== Text to read ==
Of course, this is not a new feature in the history of the civilized world. The philosophers of ancient Greece argued whether God made the world from nothing or formed it from the primeval material already existing. Two thousand years later, we had the scientific version of this dispute formulated in terms of the steady-state continuous creation cosmology opposed to the concept of the evolutionary universe. The discovery of microwave background radiation in 1965 led instantly to the claim that this was the relic radiation from the primeval fireball of the universe more than ten billion years ago, and the concept of continuous creation was quickly abandoned.

== Stored data ==
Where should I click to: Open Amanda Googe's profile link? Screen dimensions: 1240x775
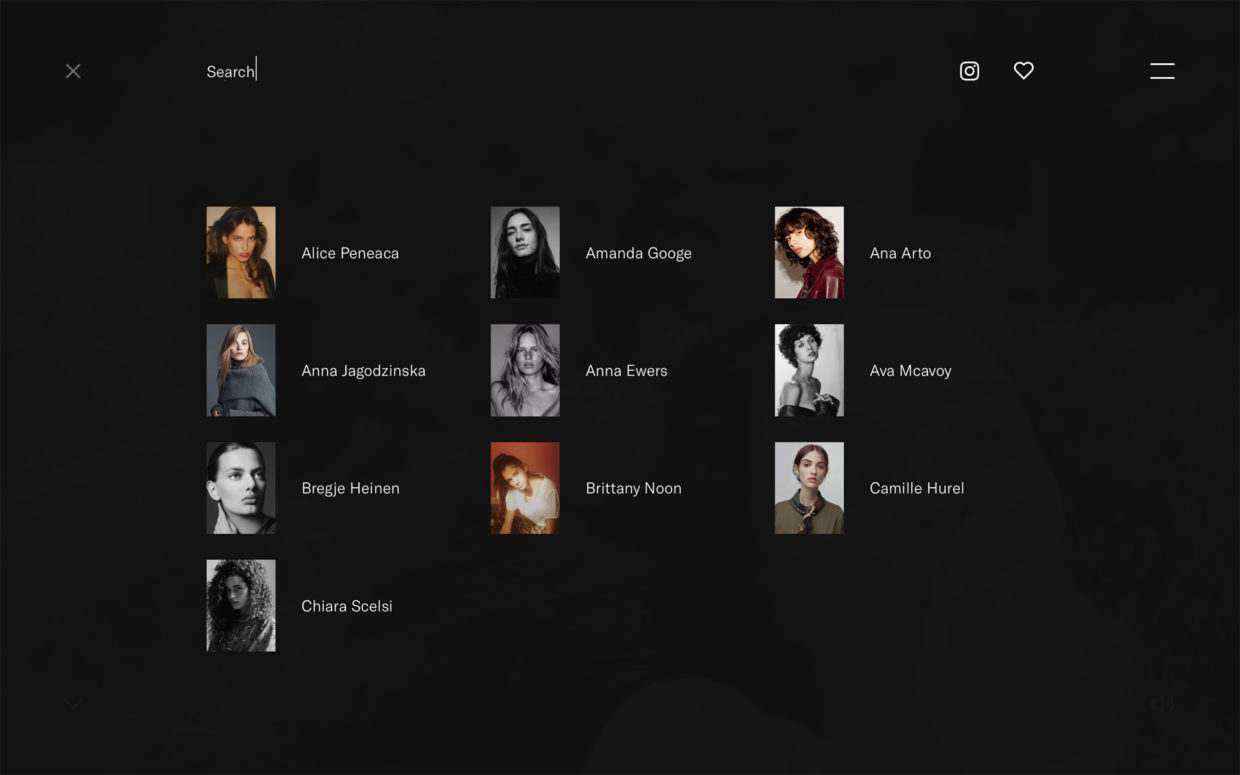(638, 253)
...
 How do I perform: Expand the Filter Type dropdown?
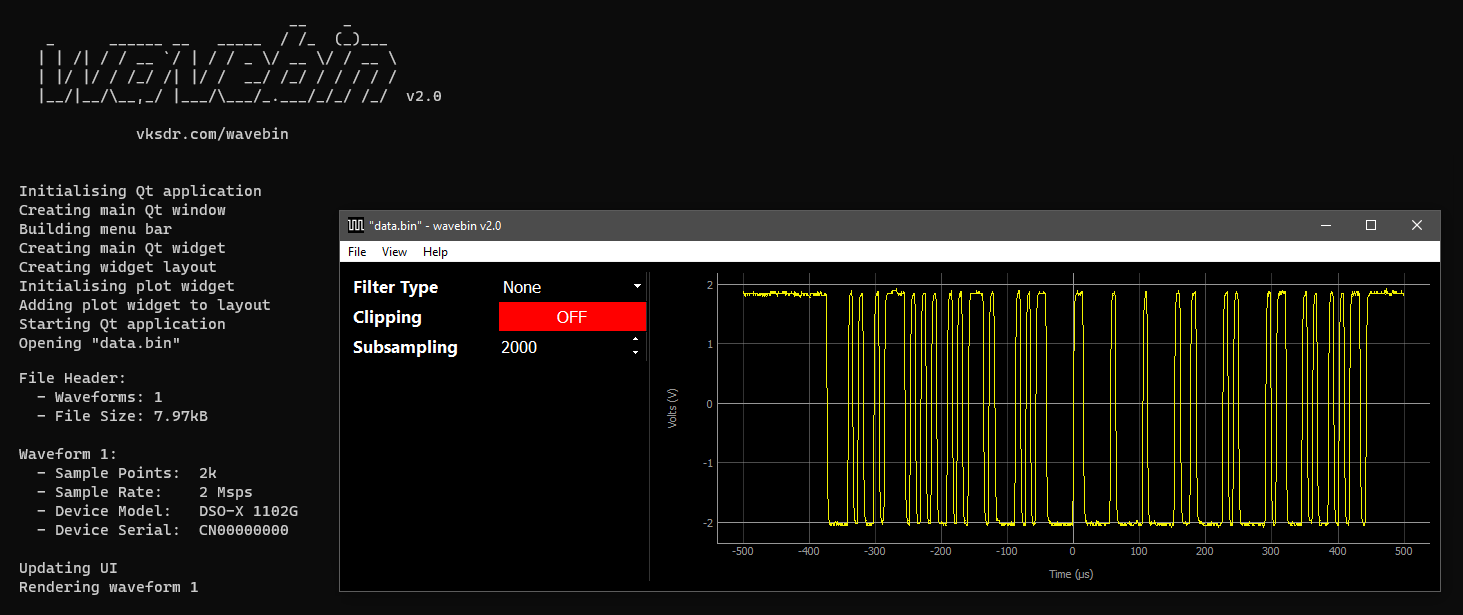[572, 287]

== Required work ==
- a) List each view of how the world or universe came to be that the passage on cosmological debates mentions.
- b) Carry the passage on cosmological debates further, picking up after its final sentence.

== Responses for each task ==
- a)
- God made the world from nothing.
- God formed the world from primeval material that already existed.
- The steady-state continuous creation cosmology.
- The evolutionary universe.

- b)
No one has yet suggested an alternative explanation for the existence of this isotopically distributed radiation, and the concept of the Big Bang universe is now prevalent. The essence of this scientific observation is that with a sensitive radio receiving system working on a wavelength of a few centimeters a uniformly distributed radiation can be observed from any direction in the sky. The intensity of the radiation is equivalent to that which would be received from a black body at a temperature of only 2.7 degrees above absolute zero. This is believed to be the relic radiation from the early universe when it had existed for only a million years. With the expansion of the universe from the initial moments of time, the temperature had fallen in inverse proportion to the size of the universe and was then a few thousand degrees. The continued expansion of the primeval material over a period of more than ten billion years, during which galaxies, stars and ourselves evolved, leads to the observation today of this relic radiation at the temperature of 2.7 degrees above absolute zero.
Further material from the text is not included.